When Sydney Yap received her first email from the ACE program in Fall 2020 as a first-year on the Duke Volleyball team, she wondered about the impact virtual service could have. After reading more about the ACE commitment to meaningful civic engagement, Yap decided to apply for ACE…even if it was happening “in place!” She believed the ACE “opportunity felt like a chance to stop whining about everything I thought was wrong or unfair about the world [in the past year] and instead take impactful action where I could.”
“I was blown away by the attention to detail given to assuring that my teammates and I felt engaged with the Peruvian community.”
– Sydney Yap, Duke Volleyball
After participating in ACE in Place Peru, Yap says, “I was blown away by the attention to detail given to assuring that my teammates and I felt engaged with the Peruvian community.” Catherine Purnell (Duke Women’s Swimming and Diving) pointed out how the cultural enrichment activities such as an Incan land blessing ceremony and a Peruvian cooking class where they learned to make Lomo Saltado helped deepen understanding between the ACE in Place Peru team and the community with which they were partnering.
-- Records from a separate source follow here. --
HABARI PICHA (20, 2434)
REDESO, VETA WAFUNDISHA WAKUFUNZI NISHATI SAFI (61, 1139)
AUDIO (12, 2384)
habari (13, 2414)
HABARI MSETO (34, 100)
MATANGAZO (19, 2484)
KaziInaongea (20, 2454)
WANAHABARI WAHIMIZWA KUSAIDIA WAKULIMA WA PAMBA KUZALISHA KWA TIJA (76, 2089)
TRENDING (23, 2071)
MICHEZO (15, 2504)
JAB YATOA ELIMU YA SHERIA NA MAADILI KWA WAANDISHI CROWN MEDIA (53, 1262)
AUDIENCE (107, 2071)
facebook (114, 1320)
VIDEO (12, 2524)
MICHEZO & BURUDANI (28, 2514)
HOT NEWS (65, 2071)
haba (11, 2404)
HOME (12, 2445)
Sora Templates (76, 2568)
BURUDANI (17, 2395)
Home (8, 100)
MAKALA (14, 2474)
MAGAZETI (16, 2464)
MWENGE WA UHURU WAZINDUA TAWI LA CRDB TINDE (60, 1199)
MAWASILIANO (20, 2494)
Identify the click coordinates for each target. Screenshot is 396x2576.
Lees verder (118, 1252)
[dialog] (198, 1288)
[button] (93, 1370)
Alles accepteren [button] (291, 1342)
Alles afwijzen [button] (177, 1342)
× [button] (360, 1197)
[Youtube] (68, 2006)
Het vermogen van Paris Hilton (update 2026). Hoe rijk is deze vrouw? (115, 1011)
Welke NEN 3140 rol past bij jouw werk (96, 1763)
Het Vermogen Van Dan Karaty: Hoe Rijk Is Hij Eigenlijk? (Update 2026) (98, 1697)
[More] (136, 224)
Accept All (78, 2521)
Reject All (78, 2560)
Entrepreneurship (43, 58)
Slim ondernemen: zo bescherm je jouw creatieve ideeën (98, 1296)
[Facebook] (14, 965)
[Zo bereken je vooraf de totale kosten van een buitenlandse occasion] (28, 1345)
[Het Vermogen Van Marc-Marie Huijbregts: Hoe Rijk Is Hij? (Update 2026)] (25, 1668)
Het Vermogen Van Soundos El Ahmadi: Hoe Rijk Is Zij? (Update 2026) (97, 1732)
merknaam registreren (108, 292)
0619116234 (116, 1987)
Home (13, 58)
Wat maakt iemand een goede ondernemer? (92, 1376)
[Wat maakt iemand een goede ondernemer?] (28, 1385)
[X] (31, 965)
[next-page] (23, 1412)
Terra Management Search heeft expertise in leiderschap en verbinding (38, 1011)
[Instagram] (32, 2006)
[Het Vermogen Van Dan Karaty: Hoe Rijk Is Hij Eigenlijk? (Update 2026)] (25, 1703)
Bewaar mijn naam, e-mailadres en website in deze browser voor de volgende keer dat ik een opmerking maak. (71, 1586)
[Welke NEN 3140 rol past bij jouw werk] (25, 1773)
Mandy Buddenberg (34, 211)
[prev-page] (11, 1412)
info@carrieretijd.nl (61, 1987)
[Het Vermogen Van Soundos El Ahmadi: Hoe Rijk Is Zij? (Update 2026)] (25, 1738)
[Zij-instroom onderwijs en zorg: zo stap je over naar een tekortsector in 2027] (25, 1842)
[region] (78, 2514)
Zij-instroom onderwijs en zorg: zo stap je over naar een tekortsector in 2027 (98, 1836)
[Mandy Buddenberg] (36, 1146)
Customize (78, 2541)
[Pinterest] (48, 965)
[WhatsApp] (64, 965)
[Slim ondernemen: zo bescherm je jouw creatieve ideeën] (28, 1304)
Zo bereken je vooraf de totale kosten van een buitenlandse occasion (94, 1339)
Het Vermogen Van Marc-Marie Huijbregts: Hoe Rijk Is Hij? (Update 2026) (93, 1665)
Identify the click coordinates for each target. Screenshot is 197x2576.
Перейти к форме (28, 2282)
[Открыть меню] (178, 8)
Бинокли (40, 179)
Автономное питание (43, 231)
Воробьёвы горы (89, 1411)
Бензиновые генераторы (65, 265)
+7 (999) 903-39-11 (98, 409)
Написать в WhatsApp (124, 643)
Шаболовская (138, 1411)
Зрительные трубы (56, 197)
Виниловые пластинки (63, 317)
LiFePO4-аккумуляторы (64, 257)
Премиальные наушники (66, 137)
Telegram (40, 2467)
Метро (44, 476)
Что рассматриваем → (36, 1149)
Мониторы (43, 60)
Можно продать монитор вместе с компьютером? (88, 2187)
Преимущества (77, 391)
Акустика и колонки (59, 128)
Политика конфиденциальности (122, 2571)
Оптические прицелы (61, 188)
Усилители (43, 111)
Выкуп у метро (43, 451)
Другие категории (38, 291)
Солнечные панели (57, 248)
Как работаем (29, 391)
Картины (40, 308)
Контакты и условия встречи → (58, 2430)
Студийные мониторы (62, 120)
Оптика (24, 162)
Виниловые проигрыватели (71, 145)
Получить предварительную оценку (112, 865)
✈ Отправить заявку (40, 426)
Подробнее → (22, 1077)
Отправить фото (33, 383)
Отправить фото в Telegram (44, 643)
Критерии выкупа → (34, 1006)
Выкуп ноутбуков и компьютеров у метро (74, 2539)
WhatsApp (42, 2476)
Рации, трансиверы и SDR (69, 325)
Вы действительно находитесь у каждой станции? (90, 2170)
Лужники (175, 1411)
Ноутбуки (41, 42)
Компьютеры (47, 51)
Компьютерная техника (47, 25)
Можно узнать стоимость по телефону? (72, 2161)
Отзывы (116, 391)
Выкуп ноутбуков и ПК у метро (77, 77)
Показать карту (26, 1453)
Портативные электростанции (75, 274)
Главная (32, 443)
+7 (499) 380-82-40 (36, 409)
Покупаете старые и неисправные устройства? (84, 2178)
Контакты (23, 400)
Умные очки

ACE in Place Peru program supervisors Nicole and Ricardo incorporated these cultural activities to establish a sense of community over Zoom as the 5 participating Duke student-athletes jumped into their project work with their community partner, Mujer Peruana.
Incan Land Blessing Ceremony. Image courtesy of Theo Burba.
Mujer Peruana is an NGO that specializes in creating more accessible education for women in low-income or abusive environments. The ACE in Place Peru team specifically supported Mujer Peruana’s Warmi Wasi project, a program dedicated to fundraising for the creation of four schools in Lima which will provide more accessible education to women.
“By taking the travel aspect out of the equation, my teammates and I were able to zero in on the service itself and focus on doing tangible, meaningful work for our partner organization that they specifically requested of us.”
– Theo Burba, Duke Men’s Cross Country and Track & Field
Though the program took place virtually, the ACE student-athletes received what Olivia Tighe (Duke Women’s Swimming and Diving) called a “hands-on ‘laptop’ experience” focusing on NGO grant writing and fundraising. She and her ACE teammates supported Mujer Peruana by translating documents between English and Spanish, writing monitoring and evaluation forms, and researching grants. For the final presentation to Mujer Peruana, the student team presented entirely in Spanish.
Olivia Tighe logging onto a Zoom meeting. Image Courtesy of Olivia Tighe.
Although Theo Burba (Duke Men’s Cross Country and Track & Field) and the other Duke student-athletes did miss some of the in-person connection points, he recalls how the virtual format of ACE in Place also offered some unexpected benefits. Burba describes that one of these benefits was a more sustainable service model. He notes, “By taking the travel aspect out of the equation, my teammates and I were able to zero in on the service itself and focus on doing tangible, meaningful work for our partner organization that they specifically requested of us.”
Paige Knudsen (Duke Women’s Rowing) sums up the nuances of virtual service programs well, concluding that virtual volunteering “requires the time and effort of the project along with understanding something possibly thousands of miles away; however, if you are willing to put in the time and the effort, it can greatly impact you and the organization with which you are partnering.”